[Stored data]
◇ ◇ ◇ ◇ ◇

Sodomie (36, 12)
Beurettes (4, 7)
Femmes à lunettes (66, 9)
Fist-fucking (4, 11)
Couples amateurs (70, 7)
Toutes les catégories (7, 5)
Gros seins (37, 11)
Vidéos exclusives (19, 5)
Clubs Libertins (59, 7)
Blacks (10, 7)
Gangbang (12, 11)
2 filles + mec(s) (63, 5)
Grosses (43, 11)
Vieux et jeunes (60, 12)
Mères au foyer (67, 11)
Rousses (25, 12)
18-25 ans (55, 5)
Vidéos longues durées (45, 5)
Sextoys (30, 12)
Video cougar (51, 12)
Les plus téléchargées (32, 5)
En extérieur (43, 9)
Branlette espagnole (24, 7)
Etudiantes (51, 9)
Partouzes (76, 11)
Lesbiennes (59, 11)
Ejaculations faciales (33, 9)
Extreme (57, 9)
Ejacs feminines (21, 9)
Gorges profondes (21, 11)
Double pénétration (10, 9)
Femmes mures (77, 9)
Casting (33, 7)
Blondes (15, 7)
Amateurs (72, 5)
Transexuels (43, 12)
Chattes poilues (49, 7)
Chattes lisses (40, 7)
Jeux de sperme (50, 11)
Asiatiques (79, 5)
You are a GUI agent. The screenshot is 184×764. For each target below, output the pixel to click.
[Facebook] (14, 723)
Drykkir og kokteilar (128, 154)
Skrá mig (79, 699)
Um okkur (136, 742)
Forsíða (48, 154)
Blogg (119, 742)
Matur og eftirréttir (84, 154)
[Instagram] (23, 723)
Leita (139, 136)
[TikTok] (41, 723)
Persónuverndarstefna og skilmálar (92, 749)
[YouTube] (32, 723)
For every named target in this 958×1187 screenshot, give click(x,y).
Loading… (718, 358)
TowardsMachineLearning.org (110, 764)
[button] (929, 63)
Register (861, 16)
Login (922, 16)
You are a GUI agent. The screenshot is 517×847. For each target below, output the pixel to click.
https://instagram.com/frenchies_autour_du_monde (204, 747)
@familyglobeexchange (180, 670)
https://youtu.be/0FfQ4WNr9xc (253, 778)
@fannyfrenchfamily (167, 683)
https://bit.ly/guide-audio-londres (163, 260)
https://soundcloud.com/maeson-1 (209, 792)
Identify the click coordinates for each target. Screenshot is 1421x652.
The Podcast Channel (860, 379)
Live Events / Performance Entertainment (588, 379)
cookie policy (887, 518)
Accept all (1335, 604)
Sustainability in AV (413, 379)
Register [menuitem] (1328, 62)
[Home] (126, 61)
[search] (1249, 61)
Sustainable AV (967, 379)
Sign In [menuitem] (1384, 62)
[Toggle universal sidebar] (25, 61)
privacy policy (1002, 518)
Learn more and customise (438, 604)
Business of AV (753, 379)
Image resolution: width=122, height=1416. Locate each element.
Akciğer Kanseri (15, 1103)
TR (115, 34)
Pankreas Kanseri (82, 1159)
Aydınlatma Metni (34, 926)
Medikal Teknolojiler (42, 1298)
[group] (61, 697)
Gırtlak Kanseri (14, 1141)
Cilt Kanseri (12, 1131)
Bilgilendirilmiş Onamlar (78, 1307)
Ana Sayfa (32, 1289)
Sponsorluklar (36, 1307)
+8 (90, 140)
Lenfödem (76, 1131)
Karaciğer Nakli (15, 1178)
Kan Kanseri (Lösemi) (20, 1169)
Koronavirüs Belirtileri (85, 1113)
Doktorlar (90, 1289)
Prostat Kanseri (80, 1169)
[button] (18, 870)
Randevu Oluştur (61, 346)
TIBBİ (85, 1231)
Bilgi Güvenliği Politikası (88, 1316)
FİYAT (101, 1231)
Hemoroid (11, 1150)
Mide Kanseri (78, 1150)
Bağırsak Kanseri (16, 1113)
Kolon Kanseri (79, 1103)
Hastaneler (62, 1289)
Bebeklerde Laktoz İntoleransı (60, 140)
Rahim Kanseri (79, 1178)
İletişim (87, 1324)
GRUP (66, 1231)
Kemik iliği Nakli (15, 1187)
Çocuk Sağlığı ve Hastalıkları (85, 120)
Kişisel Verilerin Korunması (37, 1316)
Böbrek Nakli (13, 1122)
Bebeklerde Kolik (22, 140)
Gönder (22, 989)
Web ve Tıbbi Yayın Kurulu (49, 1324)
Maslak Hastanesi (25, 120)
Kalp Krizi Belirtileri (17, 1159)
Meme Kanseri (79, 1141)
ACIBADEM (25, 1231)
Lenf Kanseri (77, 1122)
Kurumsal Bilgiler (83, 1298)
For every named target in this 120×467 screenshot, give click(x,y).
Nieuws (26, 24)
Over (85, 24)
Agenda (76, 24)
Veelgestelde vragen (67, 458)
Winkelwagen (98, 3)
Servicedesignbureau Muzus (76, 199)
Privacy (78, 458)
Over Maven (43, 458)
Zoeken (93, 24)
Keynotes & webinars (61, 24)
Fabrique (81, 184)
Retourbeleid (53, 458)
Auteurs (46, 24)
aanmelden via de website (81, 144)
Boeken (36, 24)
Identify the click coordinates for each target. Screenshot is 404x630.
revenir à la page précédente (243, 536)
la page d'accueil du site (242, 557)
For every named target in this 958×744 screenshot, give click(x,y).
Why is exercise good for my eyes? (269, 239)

◇ ◇ ◇ ◇ ◇

Quote every one of the entries above verbatim, in their original order.

Sodomie (36, 12)
Beurettes (4, 7)
Femmes à lunettes (66, 9)
Fist-fucking (4, 11)
Couples amateurs (70, 7)
Toutes les catégories (7, 5)
Gros seins (37, 11)
Vidéos exclusives (19, 5)
Clubs Libertins (59, 7)
Blacks (10, 7)
Gangbang (12, 11)
2 filles + mec(s) (63, 5)
Grosses (43, 11)
Vieux et jeunes (60, 12)
Mères au foyer (67, 11)
Rousses (25, 12)
18-25 ans (55, 5)
Vidéos longues durées (45, 5)
Sextoys (30, 12)
Video cougar (51, 12)
Les plus téléchargées (32, 5)
En extérieur (43, 9)
Branlette espagnole (24, 7)
Etudiantes (51, 9)
Partouzes (76, 11)
Lesbiennes (59, 11)
Ejaculations faciales (33, 9)
Extreme (57, 9)
Ejacs feminines (21, 9)
Gorges profondes (21, 11)
Double pénétration (10, 9)
Femmes mures (77, 9)
Casting (33, 7)
Blondes (15, 7)
Amateurs (72, 5)
Transexuels (43, 12)
Chattes poilues (49, 7)
Chattes lisses (40, 7)
Jeux de sperme (50, 11)
Asiatiques (79, 5)
You are a GUI agent. The screenshot is 184×764. For each target below, output the pixel to click.
[Facebook] (14, 723)
Drykkir og kokteilar (128, 154)
Skrá mig (79, 699)
Um okkur (136, 742)
Forsíða (48, 154)
Blogg (119, 742)
Matur og eftirréttir (84, 154)
[Instagram] (23, 723)
Leita (139, 136)
[TikTok] (41, 723)
Persónuverndarstefna og skilmálar (92, 749)
[YouTube] (32, 723)
For every named target in this 958×1187 screenshot, give click(x,y).
Loading… (718, 358)
TowardsMachineLearning.org (110, 764)
[button] (929, 63)
Register (861, 16)
Login (922, 16)
You are a GUI agent. The screenshot is 517×847. For each target below, output the pixel to click.
https://instagram.com/frenchies_autour_du_monde (204, 747)
@familyglobeexchange (180, 670)
https://youtu.be/0FfQ4WNr9xc (253, 778)
@fannyfrenchfamily (167, 683)
https://bit.ly/guide-audio-londres (163, 260)
https://soundcloud.com/maeson-1 (209, 792)
Identify the click coordinates for each target. Screenshot is 1421x652.
The Podcast Channel (860, 379)
Live Events / Performance Entertainment (588, 379)
cookie policy (887, 518)
Accept all (1335, 604)
Sustainability in AV (413, 379)
Register [menuitem] (1328, 62)
[Home] (126, 61)
[search] (1249, 61)
Sustainable AV (967, 379)
Sign In [menuitem] (1384, 62)
[Toggle universal sidebar] (25, 61)
privacy policy (1002, 518)
Learn more and customise (438, 604)
Business of AV (753, 379)
Image resolution: width=122, height=1416. Locate each element.
Akciğer Kanseri (15, 1103)
TR (115, 34)
Pankreas Kanseri (82, 1159)
Aydınlatma Metni (34, 926)
Medikal Teknolojiler (42, 1298)
[group] (61, 697)
Gırtlak Kanseri (14, 1141)
Cilt Kanseri (12, 1131)
Bilgilendirilmiş Onamlar (78, 1307)
Ana Sayfa (32, 1289)
Sponsorluklar (36, 1307)
+8 (90, 140)
Lenfödem (76, 1131)
Karaciğer Nakli (15, 1178)
Kan Kanseri (Lösemi) (20, 1169)
Koronavirüs Belirtileri (85, 1113)
Doktorlar (90, 1289)
Prostat Kanseri (80, 1169)
[button] (18, 870)
Randevu Oluştur (61, 346)
TIBBİ (85, 1231)
Bilgi Güvenliği Politikası (88, 1316)
FİYAT (101, 1231)
Hemoroid (11, 1150)
Mide Kanseri (78, 1150)
Bağırsak Kanseri (16, 1113)
Kolon Kanseri (79, 1103)
Hastaneler (62, 1289)
Bebeklerde Laktoz İntoleransı (60, 140)
Rahim Kanseri (79, 1178)
İletişim (87, 1324)
GRUP (66, 1231)
Kemik iliği Nakli (15, 1187)
Çocuk Sağlığı ve Hastalıkları (85, 120)
Kişisel Verilerin Korunması (37, 1316)
Böbrek Nakli (13, 1122)
Bebeklerde Kolik (22, 140)
Gönder (22, 989)
Web ve Tıbbi Yayın Kurulu (49, 1324)
Maslak Hastanesi (25, 120)
Kalp Krizi Belirtileri (17, 1159)
Meme Kanseri (79, 1141)
ACIBADEM (25, 1231)
Lenf Kanseri (77, 1122)
Kurumsal Bilgiler (83, 1298)
For every named target in this 120×467 screenshot, give click(x,y).
Nieuws (26, 24)
Over (85, 24)
Agenda (76, 24)
Veelgestelde vragen (67, 458)
Winkelwagen (98, 3)
Servicedesignbureau Muzus (76, 199)
Privacy (78, 458)
Over Maven (43, 458)
Zoeken (93, 24)
Keynotes & webinars (61, 24)
Fabrique (81, 184)
Retourbeleid (53, 458)
Auteurs (46, 24)
aanmelden via de website (81, 144)
Boeken (36, 24)
Identify the click coordinates for each target. Screenshot is 404x630.
revenir à la page précédente (243, 536)
la page d'accueil du site (242, 557)
For every named target in this 958×744 screenshot, give click(x,y).
Why is exercise good for my eyes? (269, 239)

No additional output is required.